Murphy doesn't rule out further enhancements or different apps in the future either. To create a dedicated log book app for pilots would be possible, for example, because the watch is capturing all the raw data for the app to do all the work.

You can even use the app to bypass the watch's own very accurate Quartz movement by syncing time from your phone. Handy for timezone hoppers.

First impressions

Take away the dedicated smartphone app and the B55 watch is just as useable as any other Breitling. For all its intelligence, the B55 sports a remarkably traditional "Breitling" design and it is worth noting that the final design has yet to be finalised, and that yes that blue Wi-Fi looking logo will go.

Solid, weighty, and comfortable on the wrist, this is about offering yet another way to access your data rather than be restricted by a small single time screen on the watch face. From talking with Murphy, Breitling aren't about to go for smartwatch gimmicks or a full touchscreen experience any time soon.

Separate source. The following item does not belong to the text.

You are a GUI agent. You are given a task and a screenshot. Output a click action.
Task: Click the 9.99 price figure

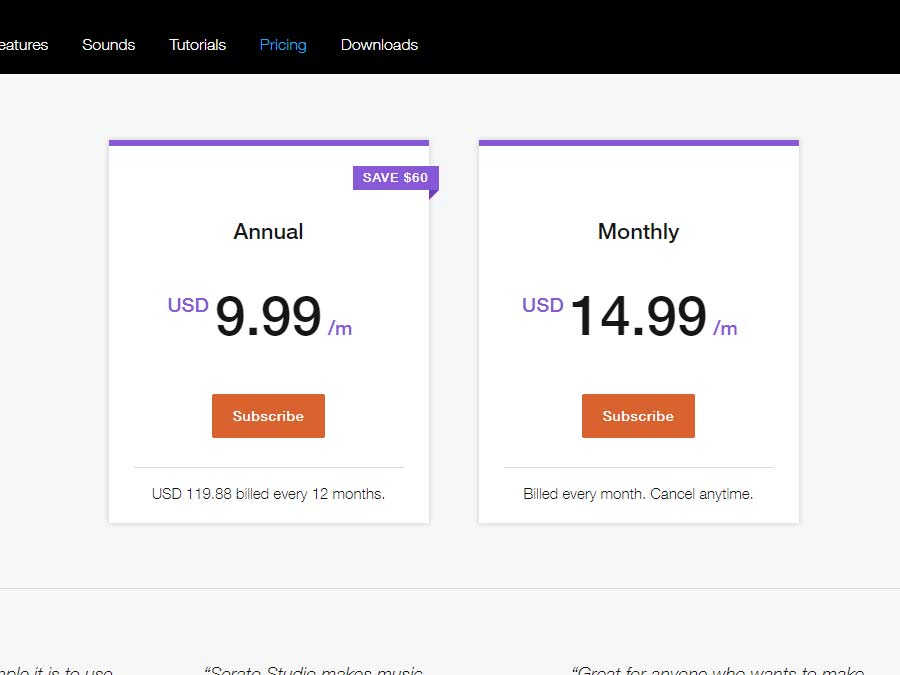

Breitling's smartwatch isn't smart in the same way the likes of Apple, LG, Mondaine, or others dominating the headlines at the moment are, but the key factor here is that it is smart for the company's customers likely to be interested in buying it.

It will be those pilots and Breitling fans that use and rely on the capabilities of the watches today already, that we suspect will be joining the queue to get the B55 when it goes on sale later this year.